_WHAT YOU HAVE TO DO_
Render every line of the listing below as a Markdown table with two columns, Row and Line. Skip blank lines.

_DATA ROWS_
────────────────────

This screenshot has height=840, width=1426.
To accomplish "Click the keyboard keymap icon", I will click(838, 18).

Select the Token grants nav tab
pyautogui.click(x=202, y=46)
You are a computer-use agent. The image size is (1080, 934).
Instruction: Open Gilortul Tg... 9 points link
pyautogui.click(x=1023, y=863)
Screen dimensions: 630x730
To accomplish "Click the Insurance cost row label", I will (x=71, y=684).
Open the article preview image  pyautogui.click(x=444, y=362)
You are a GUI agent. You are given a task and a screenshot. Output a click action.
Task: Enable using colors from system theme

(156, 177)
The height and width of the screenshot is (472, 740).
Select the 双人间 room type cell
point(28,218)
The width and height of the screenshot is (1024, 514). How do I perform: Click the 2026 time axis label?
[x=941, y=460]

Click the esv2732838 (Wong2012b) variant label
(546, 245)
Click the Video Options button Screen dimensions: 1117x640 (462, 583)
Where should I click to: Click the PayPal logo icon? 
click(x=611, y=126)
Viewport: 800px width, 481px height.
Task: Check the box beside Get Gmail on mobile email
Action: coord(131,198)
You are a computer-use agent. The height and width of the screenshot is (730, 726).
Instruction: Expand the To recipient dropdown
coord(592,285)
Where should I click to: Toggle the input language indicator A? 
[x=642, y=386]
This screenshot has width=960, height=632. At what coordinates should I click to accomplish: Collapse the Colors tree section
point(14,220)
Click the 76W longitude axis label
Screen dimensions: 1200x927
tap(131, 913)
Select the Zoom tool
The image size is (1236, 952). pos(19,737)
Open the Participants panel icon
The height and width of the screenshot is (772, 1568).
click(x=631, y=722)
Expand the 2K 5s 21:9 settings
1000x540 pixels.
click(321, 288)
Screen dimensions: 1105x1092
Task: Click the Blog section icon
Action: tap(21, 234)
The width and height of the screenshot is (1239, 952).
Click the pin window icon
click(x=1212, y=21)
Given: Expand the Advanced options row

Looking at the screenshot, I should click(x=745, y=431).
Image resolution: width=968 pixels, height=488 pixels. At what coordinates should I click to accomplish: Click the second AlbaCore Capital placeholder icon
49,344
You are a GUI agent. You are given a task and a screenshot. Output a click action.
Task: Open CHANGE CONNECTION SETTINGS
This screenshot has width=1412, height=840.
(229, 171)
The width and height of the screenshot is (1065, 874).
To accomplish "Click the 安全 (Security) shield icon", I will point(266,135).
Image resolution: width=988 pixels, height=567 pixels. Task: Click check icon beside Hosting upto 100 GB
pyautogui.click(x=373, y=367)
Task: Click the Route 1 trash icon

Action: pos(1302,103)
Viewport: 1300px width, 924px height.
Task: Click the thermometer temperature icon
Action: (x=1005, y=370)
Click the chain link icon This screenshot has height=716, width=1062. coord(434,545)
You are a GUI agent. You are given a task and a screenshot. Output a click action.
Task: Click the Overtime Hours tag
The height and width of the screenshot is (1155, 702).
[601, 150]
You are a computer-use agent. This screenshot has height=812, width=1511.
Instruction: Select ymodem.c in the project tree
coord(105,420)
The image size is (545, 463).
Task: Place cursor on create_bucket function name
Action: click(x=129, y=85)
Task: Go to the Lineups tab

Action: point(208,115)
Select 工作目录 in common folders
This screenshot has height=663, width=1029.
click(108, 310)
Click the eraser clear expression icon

────────────────────

_RESPONSE FOR THIS EXERCISE_
| Row | Line |
|---|---|
| 1 | This screenshot has height=840, width=1426. |
| 2 | To accomplish "Click the keyboard keymap icon", I will click(838, 18). |
| 3 | Select the Token grants nav tab |
| 4 | pyautogui.click(x=202, y=46) |
| 5 | You are a computer-use agent. The image size is (1080, 934). |
| 6 | Instruction: Open Gilortul Tg... 9 points link |
| 7 | pyautogui.click(x=1023, y=863) |
| 8 | Screen dimensions: 630x730 |
| 9 | To accomplish "Click the Insurance cost row label", I will (x=71, y=684). |
| 10 | Open the article preview image  pyautogui.click(x=444, y=362) |
| 11 | You are a GUI agent. You are given a task and a screenshot. Output a click action. |
| 12 | Task: Enable using colors from system theme |
| 13 | (156, 177) |
| 14 | The height and width of the screenshot is (472, 740). |
| 15 | Select the 双人间 room type cell |
| 16 | point(28,218) |
| 17 | The width and height of the screenshot is (1024, 514). How do I perform: Click the 2026 time axis label? |
| 18 | [x=941, y=460] |
| 19 | Click the esv2732838 (Wong2012b) variant label |
| 20 | (546, 245) |
| 21 | Click the Video Options button Screen dimensions: 1117x640 (462, 583) |
| 22 | Where should I click to: Click the PayPal logo icon?  |
| 23 | click(x=611, y=126) |
| 24 | Viewport: 800px width, 481px height. |
| 25 | Task: Check the box beside Get Gmail on mobile email |
| 26 | Action: coord(131,198) |
| 27 | You are a computer-use agent. The height and width of the screenshot is (730, 726). |
| 28 | Instruction: Expand the To recipient dropdown |
| 29 | coord(592,285) |
| 30 | Where should I click to: Toggle the input language indicator A?  |
| 31 | [x=642, y=386] |
| 32 | This screenshot has width=960, height=632. At what coordinates should I click to accomplish: Collapse the Colors tree section |
| 33 | point(14,220) |
| 34 | Click the 76W longitude axis label |
| 35 | Screen dimensions: 1200x927 |
| 36 | tap(131, 913) |
| 37 | Select the Zoom tool |
| 38 | The image size is (1236, 952). pos(19,737) |
| 39 | Open the Participants panel icon |
| 40 | The height and width of the screenshot is (772, 1568). |
| 41 | click(x=631, y=722) |
| 42 | Expand the 2K 5s 21:9 settings |
| 43 | 1000x540 pixels. |
| 44 | click(321, 288) |
| 45 | Screen dimensions: 1105x1092 |
| 46 | Task: Click the Blog section icon |
| 47 | Action: tap(21, 234) |
| 48 | The width and height of the screenshot is (1239, 952). |
| 49 | Click the pin window icon |
| 50 | click(x=1212, y=21) |
| 51 | Given: Expand the Advanced options row |
| 52 | Looking at the screenshot, I should click(x=745, y=431). |
| 53 | Image resolution: width=968 pixels, height=488 pixels. At what coordinates should I click to accomplish: Click the second AlbaCore Capital placeholder icon |
| 54 | 49,344 |
| 55 | You are a GUI agent. You are given a task and a screenshot. Output a click action. |
| 56 | Task: Open CHANGE CONNECTION SETTINGS |
| 57 | This screenshot has width=1412, height=840. |
| 58 | (229, 171) |
| 59 | The width and height of the screenshot is (1065, 874). |
| 60 | To accomplish "Click the 安全 (Security) shield icon", I will point(266,135). |
| 61 | Image resolution: width=988 pixels, height=567 pixels. Task: Click check icon beside Hosting upto 100 GB |
| 62 | pyautogui.click(x=373, y=367) |
| 63 | Task: Click the Route 1 trash icon |
| 64 | Action: pos(1302,103) |
| 65 | Viewport: 1300px width, 924px height. |
| 66 | Task: Click the thermometer temperature icon |
| 67 | Action: (x=1005, y=370) |
| 68 | Click the chain link icon This screenshot has height=716, width=1062. coord(434,545) |
| 69 | You are a GUI agent. You are given a task and a screenshot. Output a click action. |
| 70 | Task: Click the Overtime Hours tag |
| 71 | The height and width of the screenshot is (1155, 702). |
| 72 | [601, 150] |
| 73 | You are a computer-use agent. This screenshot has height=812, width=1511. |
| 74 | Instruction: Select ymodem.c in the project tree |
| 75 | coord(105,420) |
| 76 | The image size is (545, 463). |
| 77 | Task: Place cursor on create_bucket function name |
| 78 | Action: click(x=129, y=85) |
| 79 | Task: Go to the Lineups tab |
| 80 | Action: point(208,115) |
| 81 | Select 工作目录 in common folders |
| 82 | This screenshot has height=663, width=1029. |
| 83 | click(108, 310) |
| 84 | Click the eraser clear expression icon |